THOMPSON: One of the biggest changes is happening on the Greenland ice sheet. It is melting at an ever faster pace. Danish glaciologist J.P. Stephenson says changes in the atmosphere are changing the ice.

J.P. STEPHENSON, GLACIOLOGIST: This place where we are standing used to be about 45 feet higher 10 years ago.

THOMPSON: The ice is going into the ocean raising sea levels, and that could cause some very expensive problems for coastal cities in the U.S. A new report from the World Wildlife Fund and the Alliance Insurance Group says an increase of some two feet in sea level could cause $2.8 trillion of damage in Miami, $1.8 trillion in the New York-Newark area, and $753 billion in New Orleans. In other places the problem is not enough water. Arizona is in the 15th year of a drought. Conserving water is now second nature in Flagstaff, a city of 65,000 people.

PROFESSOR ABE SPRINGER, NORTHERN ARIZONA UNIVERSITY: Flagstaff has enough water to get it into the near future, but there are concerns about the supply out to the year 2050.

THOMPSON: And what are the concerns?

SPRINGER: To have enough water to supply potential anticipated future growth.
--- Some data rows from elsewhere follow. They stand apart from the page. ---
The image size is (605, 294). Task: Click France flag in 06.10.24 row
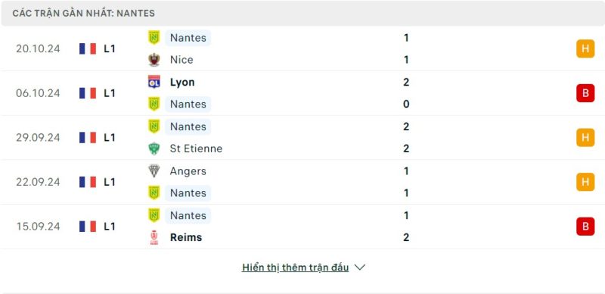[x=88, y=93]
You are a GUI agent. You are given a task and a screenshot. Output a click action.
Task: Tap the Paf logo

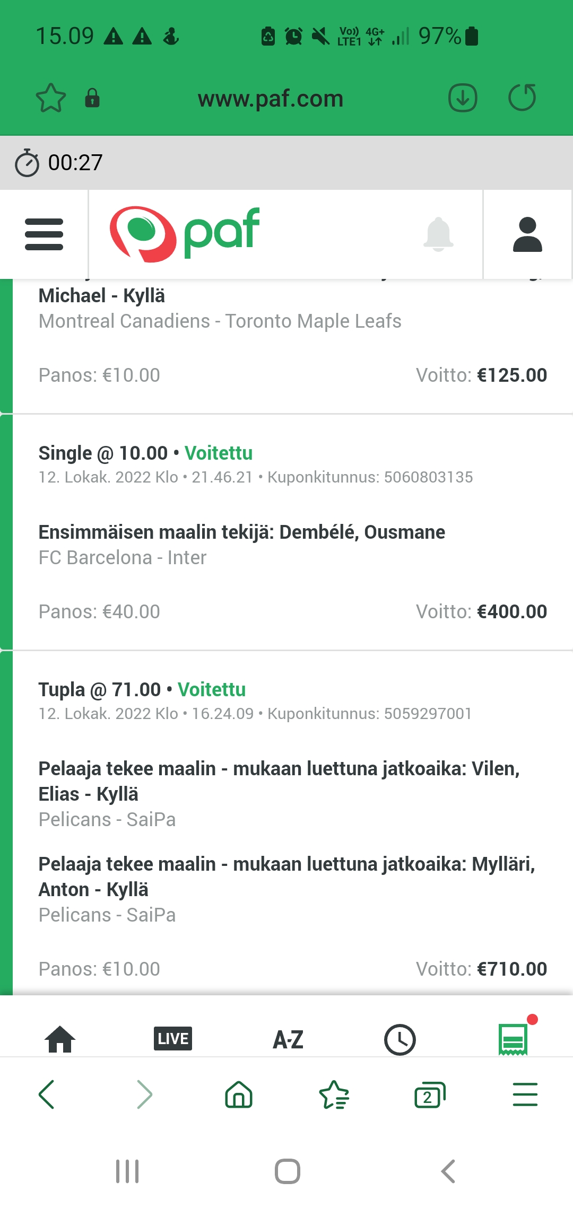pyautogui.click(x=185, y=234)
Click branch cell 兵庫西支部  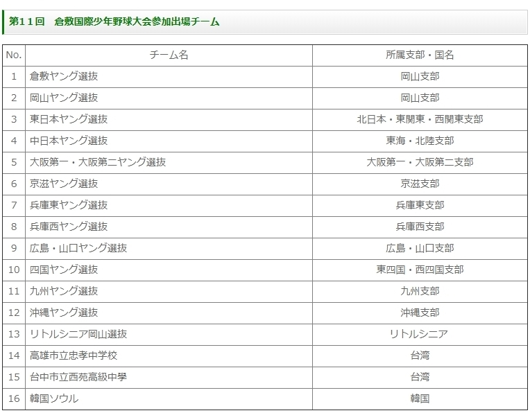pos(420,227)
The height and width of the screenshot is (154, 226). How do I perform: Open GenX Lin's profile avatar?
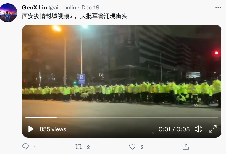tap(8, 13)
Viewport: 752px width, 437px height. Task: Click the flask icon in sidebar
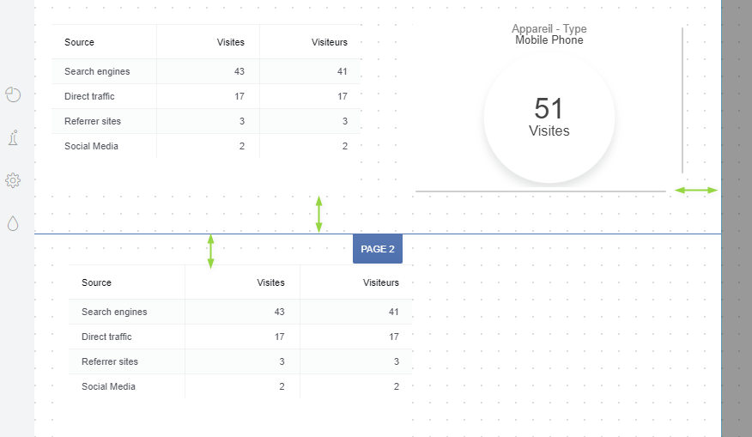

THOMPSON: Trying to balance the desire for economic growth around the world with the need to reduce emissions from the coal, gas and oil that helps fuel such growth is the challenge of Copenhagen.

Now, also under discussion here are those stolen e-mails from a British University that have made this scandal called ClimateGate. And, essentially, in those e-mails, some climate scientists seem to be suggesting that perhaps they're massaging the data. I spoke to Yvo de Boer about that. He said certainly the language in those e-mails looks bad. He's glad that both the U.N. and the university are investigating those e-mails, but he said when you look at the overall science and the fact that science from around the world has been reviewed by scientists around the world - 2,500 by the U.N. - he says the evidence is overwhelming that man is behind climate change.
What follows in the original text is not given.